La administración del presidente electo de Colombia, Abelardo de la Espriella, anunció que no abrirá embajadas en Cuba y Nicaragua. El anuncio fue difundido a través de las redes oficiales de la campaña y constituye uno de los primeros pronunciamientos de política exterior del nuevo gobierno, según reportó la fuente original en Facebook.
Cuba y Nicaragua son dos de los países con los que Colombia ha mantenido relaciones diplomáticas durante décadas. La decisión de no tener embajada propia en esas capitales implica que los vínculos con esos dos Estados quedarán, en la práctica, sin representación permanente de alto nivel por parte de Colombia.

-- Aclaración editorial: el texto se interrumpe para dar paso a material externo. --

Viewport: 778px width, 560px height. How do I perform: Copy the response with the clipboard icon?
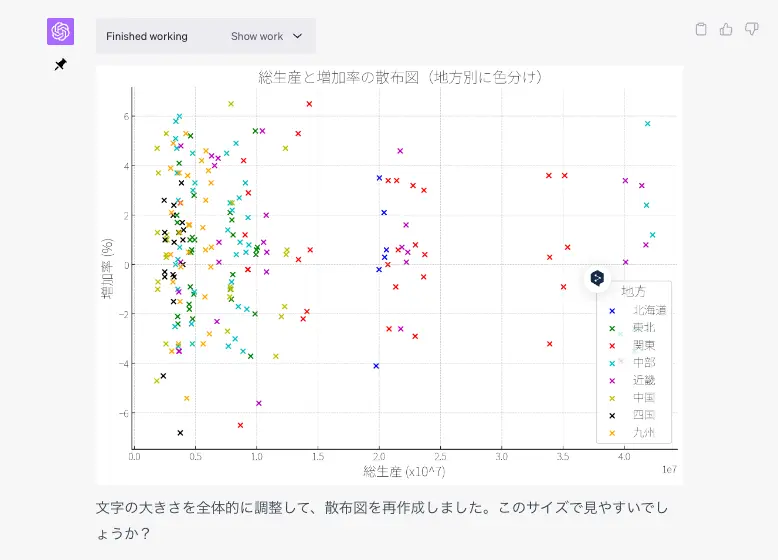pos(701,29)
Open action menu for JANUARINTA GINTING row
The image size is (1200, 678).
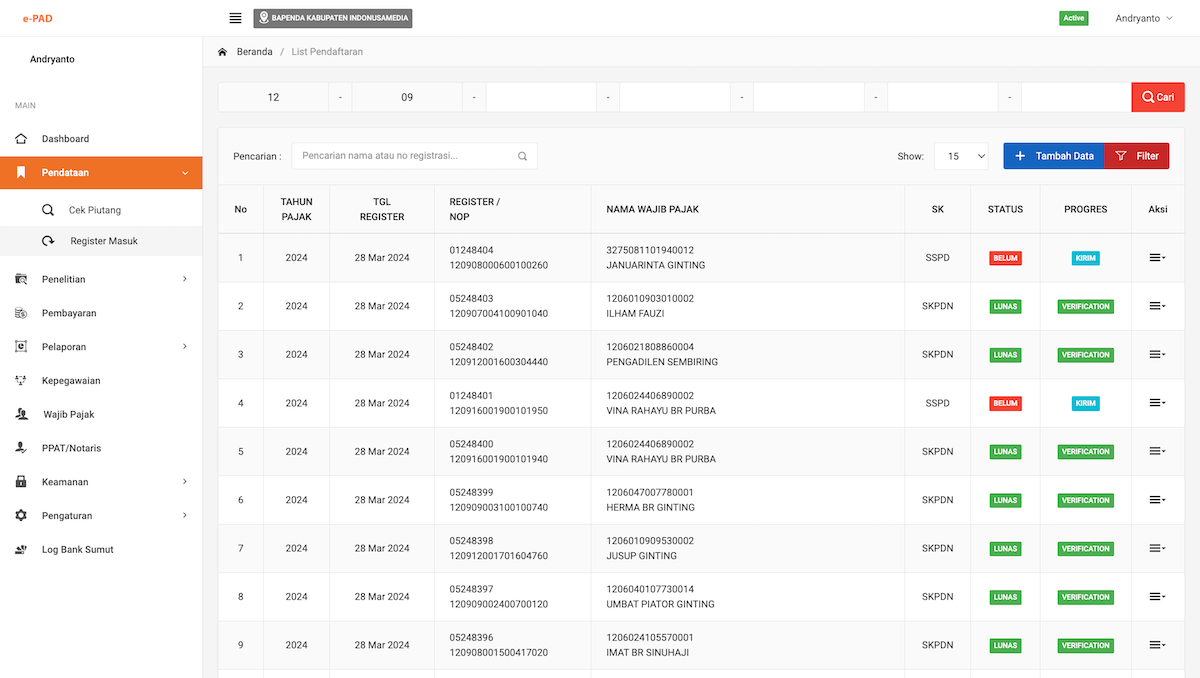pyautogui.click(x=1157, y=258)
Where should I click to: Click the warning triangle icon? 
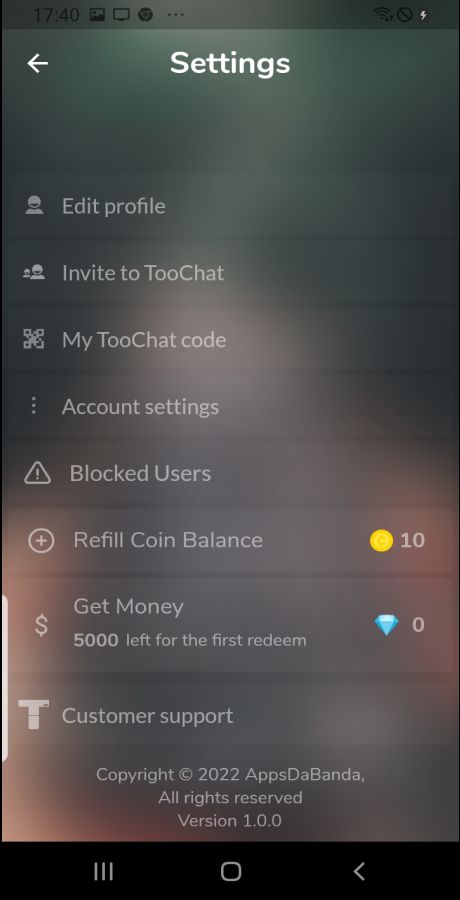tap(37, 473)
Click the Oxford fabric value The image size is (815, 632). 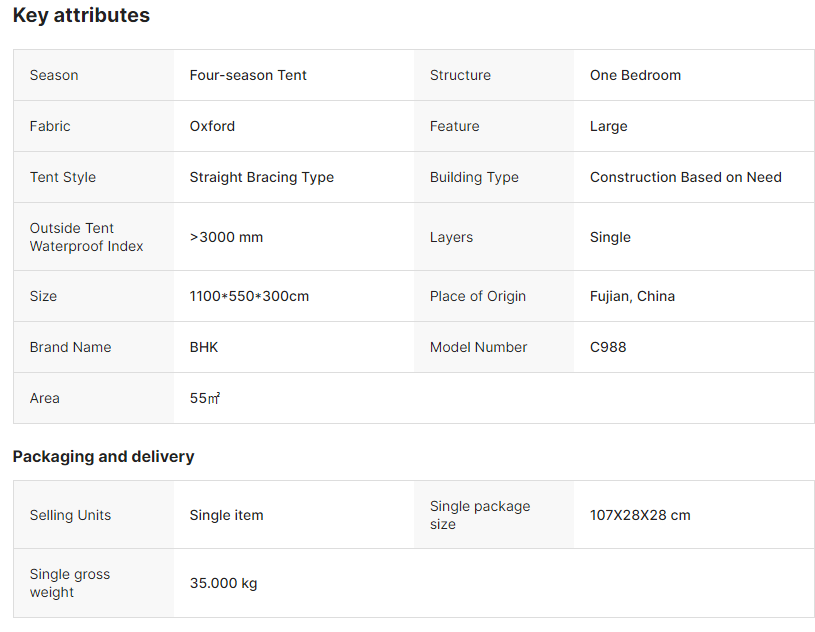pyautogui.click(x=212, y=126)
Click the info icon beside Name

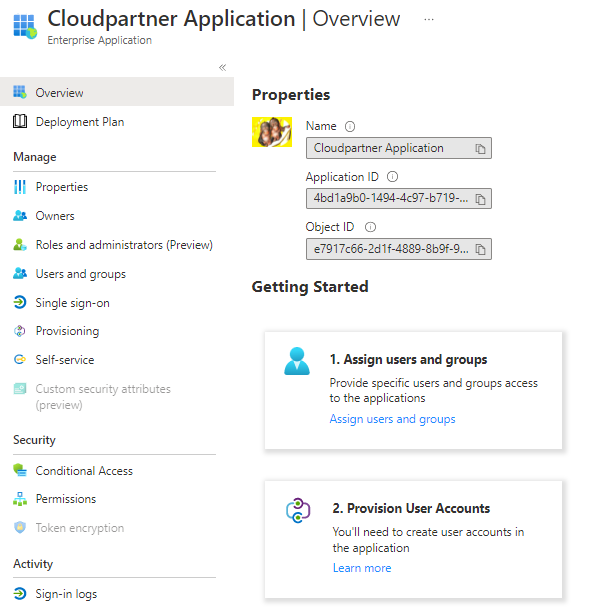click(x=350, y=127)
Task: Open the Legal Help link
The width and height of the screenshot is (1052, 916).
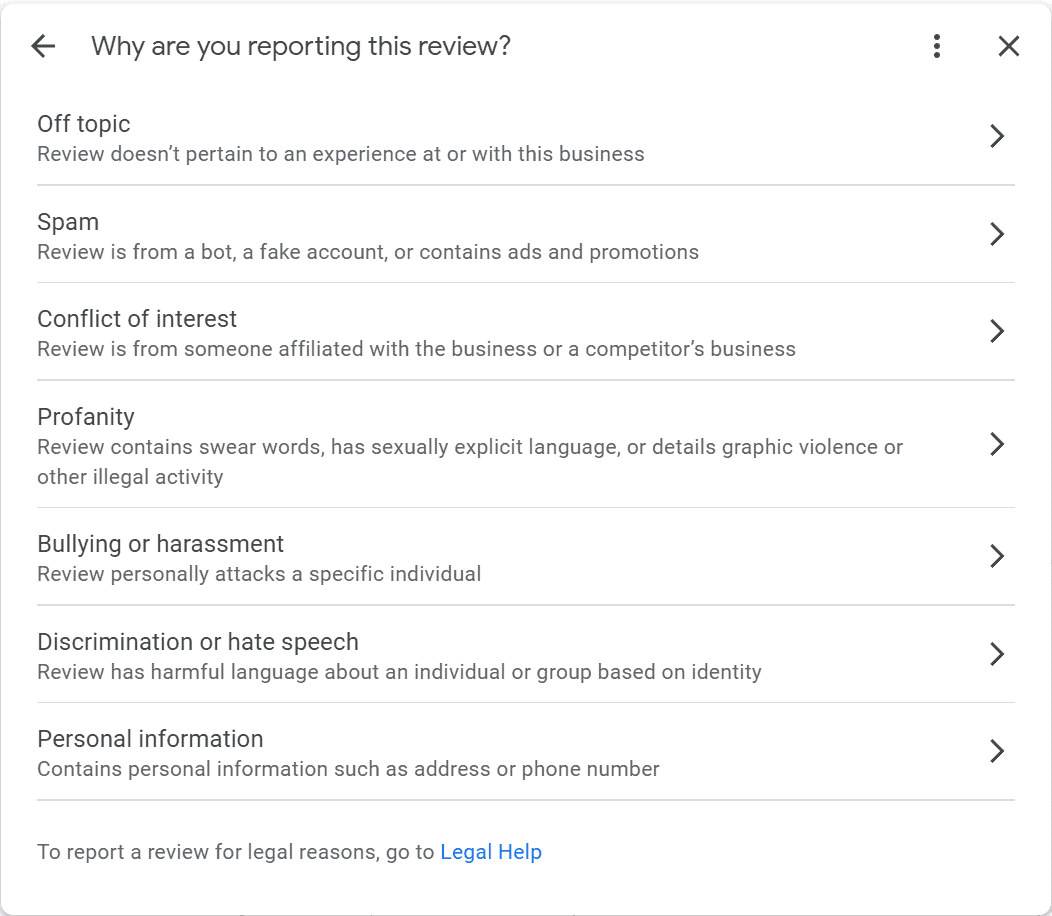Action: [x=491, y=851]
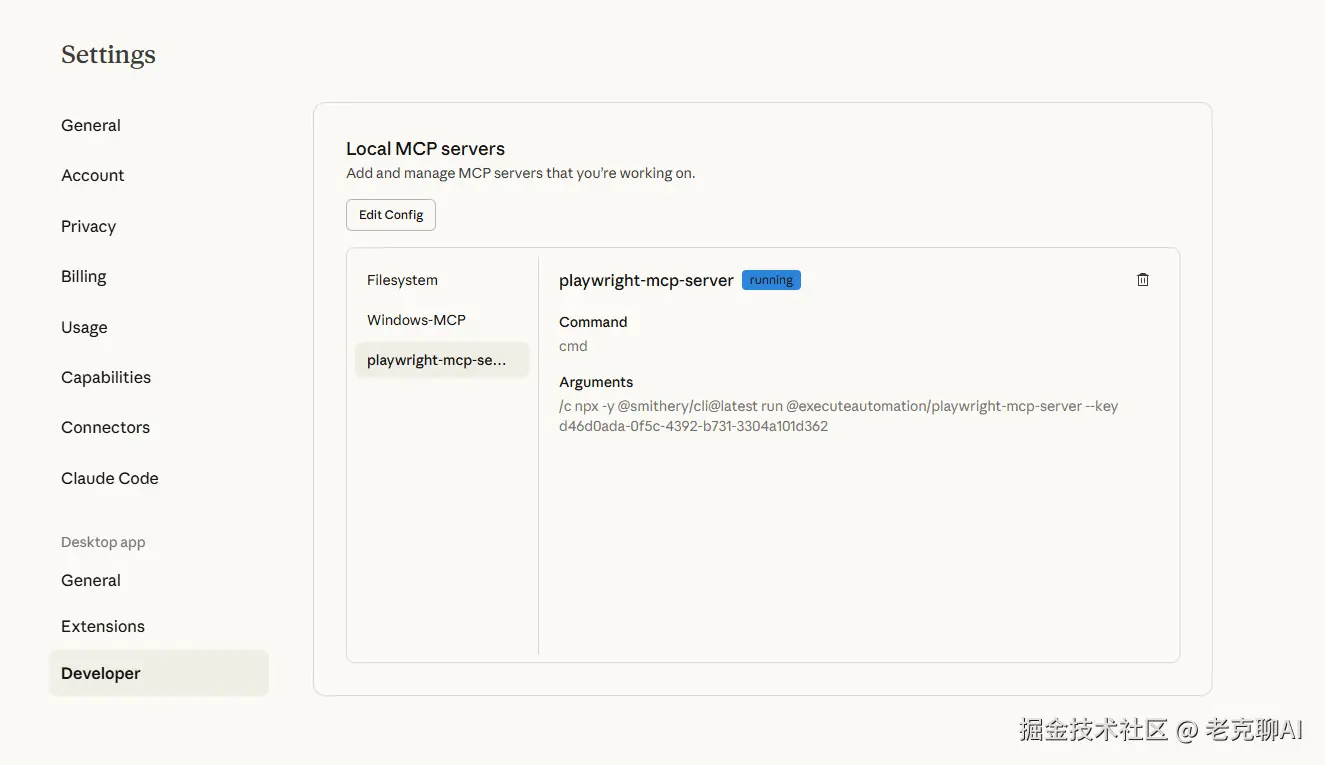Delete the playwright-mcp-server with trash icon
The height and width of the screenshot is (765, 1325).
coord(1143,280)
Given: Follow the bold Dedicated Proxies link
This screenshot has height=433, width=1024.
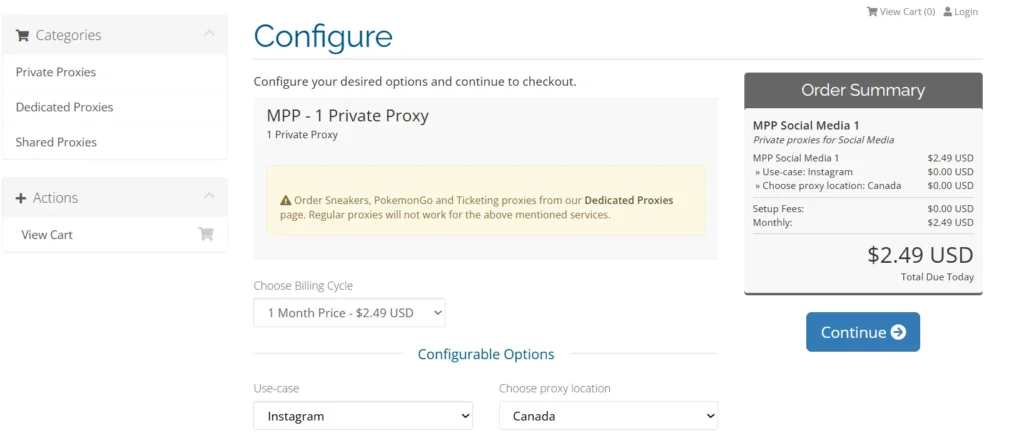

La medida fue presentada como un reajuste de las relaciones políticas con la región. De acuerdo con la fuente, el anuncio representa un golpe a la influencia regional de los gobiernos de Cuba y Nicaragua, que han sido interlocutores históricos de Colombia en distintos temas de la agenda latinoamericana.
Cuba ha sido un actor clave en los procesos de diálogo con grupos armados en Colombia, en especial desde los acuerdos de La Habana. Nicaragua, por su parte, ha mantenido una relación bilateral con Colombia marcada por la cercanía ideológica con Caracas y por episodios de tensión en la frontera marítima del Caribe.
La decisión se inscribe en una línea de política exterior que distancia al gobierno entrante de los gobiernos de izquierda de la región. Ese giro fue una de las banderas de campaña de Abelardo de la Espriella, que prometió una ruptura con la diplomacia cercana a La Habana y Managua.
Para los ciudadanos colombianos, el cambio implica que trámites consulares y gestiones diplomáticas en esos dos países deberán canalizarse por vías no residentes o por representaciones conjuntas. Todavía no se ha precisado cómo se reorganizarán esos servicios.
El anuncio también abre interrogantes sobre el futuro de los acuerdos y memorandos de entendimiento vigentes con Cuba, en especial los relacionados con la cooperación en salud y los diálogos de paz. Hasta ahora el gobierno electo no ha detallado si esos convenios se mantendrán, se renegociarán o se suspenderán.
En el plano regional, la decisión es leída como una señal de alineamiento con los gobiernos que han sido críticos de los regímenes cubano y nicaragüense. Sectores cercanos a la campaña han enmarcado la medida como una defensa de la democracia y los derechos humanos en la región.
Por ahora, la administración entrante no ha informado la fecha exacta en que se hará efectiva la salida o el cierre de las representaciones diplomáticas en La Habana y Managua. Tampoco se conoce si habrá un encargado de negocios interino mientras se concreta el rediseño de la política exterior.